__PROBLEM TO WORK ON__. The answer must be every line of the records below that contains the word "column".
Top of SOURCE DATA
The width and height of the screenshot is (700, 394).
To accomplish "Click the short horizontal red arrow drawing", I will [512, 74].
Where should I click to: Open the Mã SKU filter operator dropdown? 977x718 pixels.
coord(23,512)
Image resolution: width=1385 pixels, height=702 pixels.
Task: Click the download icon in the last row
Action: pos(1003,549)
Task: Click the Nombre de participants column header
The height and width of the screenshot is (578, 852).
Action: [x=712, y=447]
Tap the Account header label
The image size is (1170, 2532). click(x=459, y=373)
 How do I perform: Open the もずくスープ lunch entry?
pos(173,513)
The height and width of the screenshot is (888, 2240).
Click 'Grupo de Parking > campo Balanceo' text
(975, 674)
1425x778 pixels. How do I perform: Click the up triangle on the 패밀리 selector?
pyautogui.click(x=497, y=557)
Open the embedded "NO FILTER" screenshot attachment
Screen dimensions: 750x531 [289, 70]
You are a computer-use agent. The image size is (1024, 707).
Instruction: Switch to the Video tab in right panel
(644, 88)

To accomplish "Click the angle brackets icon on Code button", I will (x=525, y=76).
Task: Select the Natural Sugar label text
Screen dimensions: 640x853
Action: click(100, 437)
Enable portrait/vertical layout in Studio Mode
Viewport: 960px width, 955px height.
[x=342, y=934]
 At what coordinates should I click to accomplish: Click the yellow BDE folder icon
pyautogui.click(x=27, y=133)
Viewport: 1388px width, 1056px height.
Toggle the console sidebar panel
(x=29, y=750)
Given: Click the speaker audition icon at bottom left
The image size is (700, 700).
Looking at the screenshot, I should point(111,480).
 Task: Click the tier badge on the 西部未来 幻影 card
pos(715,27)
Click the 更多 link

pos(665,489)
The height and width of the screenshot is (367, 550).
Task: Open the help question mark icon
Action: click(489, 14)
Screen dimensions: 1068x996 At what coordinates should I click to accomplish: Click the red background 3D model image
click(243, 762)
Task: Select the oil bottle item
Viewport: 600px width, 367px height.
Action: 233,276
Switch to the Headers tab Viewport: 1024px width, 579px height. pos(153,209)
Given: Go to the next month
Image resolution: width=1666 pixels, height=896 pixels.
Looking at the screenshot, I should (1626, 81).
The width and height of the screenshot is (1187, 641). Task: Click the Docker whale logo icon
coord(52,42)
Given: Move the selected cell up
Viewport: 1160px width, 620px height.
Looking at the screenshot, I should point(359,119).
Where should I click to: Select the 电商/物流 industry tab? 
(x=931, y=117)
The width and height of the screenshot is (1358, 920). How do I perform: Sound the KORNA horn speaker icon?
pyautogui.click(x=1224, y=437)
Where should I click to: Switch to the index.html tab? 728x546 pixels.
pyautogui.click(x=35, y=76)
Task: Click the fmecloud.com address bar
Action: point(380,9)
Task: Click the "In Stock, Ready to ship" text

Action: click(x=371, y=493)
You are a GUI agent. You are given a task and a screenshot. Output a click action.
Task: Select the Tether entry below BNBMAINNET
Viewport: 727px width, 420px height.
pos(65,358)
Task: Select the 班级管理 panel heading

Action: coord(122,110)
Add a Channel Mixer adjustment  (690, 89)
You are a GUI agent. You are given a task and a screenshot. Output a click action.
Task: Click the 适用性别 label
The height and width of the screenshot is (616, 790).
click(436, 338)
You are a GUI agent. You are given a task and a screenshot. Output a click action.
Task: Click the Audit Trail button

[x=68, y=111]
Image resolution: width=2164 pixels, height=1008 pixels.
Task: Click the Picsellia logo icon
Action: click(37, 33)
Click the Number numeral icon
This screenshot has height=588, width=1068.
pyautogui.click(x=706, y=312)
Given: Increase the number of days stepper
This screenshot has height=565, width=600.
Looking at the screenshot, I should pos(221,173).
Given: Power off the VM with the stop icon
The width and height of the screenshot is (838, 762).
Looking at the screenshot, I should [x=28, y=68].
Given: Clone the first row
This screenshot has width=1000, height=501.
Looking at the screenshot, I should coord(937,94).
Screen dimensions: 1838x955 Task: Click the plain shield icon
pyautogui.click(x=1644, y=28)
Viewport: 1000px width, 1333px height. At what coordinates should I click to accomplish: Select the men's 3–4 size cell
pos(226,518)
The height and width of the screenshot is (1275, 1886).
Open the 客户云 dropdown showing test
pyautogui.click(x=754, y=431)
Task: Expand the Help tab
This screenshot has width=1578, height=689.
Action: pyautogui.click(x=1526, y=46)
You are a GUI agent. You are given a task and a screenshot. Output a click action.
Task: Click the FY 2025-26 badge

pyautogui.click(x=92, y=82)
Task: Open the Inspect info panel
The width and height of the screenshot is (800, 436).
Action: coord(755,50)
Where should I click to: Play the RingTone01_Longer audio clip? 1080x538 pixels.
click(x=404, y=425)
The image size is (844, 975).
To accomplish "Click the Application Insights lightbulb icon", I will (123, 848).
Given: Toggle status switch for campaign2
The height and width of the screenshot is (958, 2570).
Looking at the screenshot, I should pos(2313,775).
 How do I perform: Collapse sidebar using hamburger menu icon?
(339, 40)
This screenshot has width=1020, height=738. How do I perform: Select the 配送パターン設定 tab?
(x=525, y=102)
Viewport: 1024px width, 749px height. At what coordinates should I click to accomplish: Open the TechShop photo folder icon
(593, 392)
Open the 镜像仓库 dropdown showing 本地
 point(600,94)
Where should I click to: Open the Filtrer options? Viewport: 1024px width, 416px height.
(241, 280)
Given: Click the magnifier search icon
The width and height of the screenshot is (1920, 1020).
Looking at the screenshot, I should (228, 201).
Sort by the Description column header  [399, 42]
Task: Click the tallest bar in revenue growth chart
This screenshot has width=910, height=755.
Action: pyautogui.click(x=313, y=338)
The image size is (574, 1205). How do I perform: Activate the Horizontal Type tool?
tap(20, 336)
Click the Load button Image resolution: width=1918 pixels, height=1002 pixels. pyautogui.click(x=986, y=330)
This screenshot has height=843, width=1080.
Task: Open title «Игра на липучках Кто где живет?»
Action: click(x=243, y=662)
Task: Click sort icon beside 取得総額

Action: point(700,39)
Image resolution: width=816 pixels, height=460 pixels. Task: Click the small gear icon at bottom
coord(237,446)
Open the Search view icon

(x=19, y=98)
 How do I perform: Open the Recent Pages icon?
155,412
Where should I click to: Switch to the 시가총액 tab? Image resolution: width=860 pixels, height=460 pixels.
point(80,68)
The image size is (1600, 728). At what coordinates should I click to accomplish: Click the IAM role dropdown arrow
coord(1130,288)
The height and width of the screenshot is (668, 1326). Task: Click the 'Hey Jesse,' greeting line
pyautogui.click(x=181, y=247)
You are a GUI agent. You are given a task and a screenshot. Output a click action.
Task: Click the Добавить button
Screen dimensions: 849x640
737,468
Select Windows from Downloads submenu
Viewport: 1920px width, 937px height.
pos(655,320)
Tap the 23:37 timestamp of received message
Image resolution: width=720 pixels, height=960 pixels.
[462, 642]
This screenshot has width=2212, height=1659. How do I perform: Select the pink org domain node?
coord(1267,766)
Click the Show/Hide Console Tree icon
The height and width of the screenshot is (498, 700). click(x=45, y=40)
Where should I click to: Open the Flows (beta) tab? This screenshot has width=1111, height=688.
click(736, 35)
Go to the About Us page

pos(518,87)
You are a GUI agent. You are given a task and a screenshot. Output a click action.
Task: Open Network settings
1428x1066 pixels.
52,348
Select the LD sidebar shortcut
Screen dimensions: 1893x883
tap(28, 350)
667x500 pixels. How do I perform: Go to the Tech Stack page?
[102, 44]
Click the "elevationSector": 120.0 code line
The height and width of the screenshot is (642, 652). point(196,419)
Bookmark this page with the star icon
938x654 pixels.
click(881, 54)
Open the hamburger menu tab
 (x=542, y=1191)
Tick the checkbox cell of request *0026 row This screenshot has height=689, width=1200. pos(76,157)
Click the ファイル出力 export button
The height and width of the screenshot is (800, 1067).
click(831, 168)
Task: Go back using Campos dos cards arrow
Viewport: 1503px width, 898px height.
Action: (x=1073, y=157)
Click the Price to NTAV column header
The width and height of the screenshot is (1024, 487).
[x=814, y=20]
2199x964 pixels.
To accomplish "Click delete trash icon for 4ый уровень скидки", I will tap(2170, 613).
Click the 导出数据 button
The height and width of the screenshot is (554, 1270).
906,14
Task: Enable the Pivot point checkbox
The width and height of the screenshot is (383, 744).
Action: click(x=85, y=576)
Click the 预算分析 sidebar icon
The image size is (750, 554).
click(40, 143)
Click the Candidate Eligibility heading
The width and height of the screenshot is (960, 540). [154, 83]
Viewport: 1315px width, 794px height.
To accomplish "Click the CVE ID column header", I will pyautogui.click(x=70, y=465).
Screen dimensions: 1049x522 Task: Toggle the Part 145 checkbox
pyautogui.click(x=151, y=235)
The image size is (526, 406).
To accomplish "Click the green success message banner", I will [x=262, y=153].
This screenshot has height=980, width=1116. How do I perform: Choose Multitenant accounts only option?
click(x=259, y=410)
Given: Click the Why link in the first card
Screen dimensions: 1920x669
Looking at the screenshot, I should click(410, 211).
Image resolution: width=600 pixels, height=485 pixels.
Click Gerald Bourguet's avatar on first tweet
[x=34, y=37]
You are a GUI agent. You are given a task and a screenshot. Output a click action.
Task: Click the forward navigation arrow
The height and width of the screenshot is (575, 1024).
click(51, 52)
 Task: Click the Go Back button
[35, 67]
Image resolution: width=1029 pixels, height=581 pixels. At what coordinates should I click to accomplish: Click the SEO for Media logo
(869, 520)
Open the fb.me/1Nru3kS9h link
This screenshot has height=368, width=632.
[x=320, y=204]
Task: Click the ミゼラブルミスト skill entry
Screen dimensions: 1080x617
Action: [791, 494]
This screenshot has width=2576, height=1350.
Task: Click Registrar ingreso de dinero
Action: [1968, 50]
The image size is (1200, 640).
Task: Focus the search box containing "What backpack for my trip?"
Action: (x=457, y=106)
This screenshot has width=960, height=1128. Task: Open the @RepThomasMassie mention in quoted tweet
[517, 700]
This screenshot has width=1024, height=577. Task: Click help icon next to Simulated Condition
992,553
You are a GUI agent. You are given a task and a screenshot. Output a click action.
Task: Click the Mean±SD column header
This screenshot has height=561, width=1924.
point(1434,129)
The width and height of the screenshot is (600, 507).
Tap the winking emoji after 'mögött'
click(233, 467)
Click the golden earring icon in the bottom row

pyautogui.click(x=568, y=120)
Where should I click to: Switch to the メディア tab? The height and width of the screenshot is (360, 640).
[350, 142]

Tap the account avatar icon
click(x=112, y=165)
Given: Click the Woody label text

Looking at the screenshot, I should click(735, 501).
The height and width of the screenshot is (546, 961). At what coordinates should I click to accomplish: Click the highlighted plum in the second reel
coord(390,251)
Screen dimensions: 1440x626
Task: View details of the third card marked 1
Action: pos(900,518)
Bottom of SOURCE DATA
__RESULT OF THE EXERCISE__.
Task: Click the Nombre de participants column header
Sort by the Description column header  [399, 42]
Click the Price to NTAV column header
To accomplish "Click the CVE ID column header", I will pyautogui.click(x=70, y=465).
Task: Click the Mean±SD column header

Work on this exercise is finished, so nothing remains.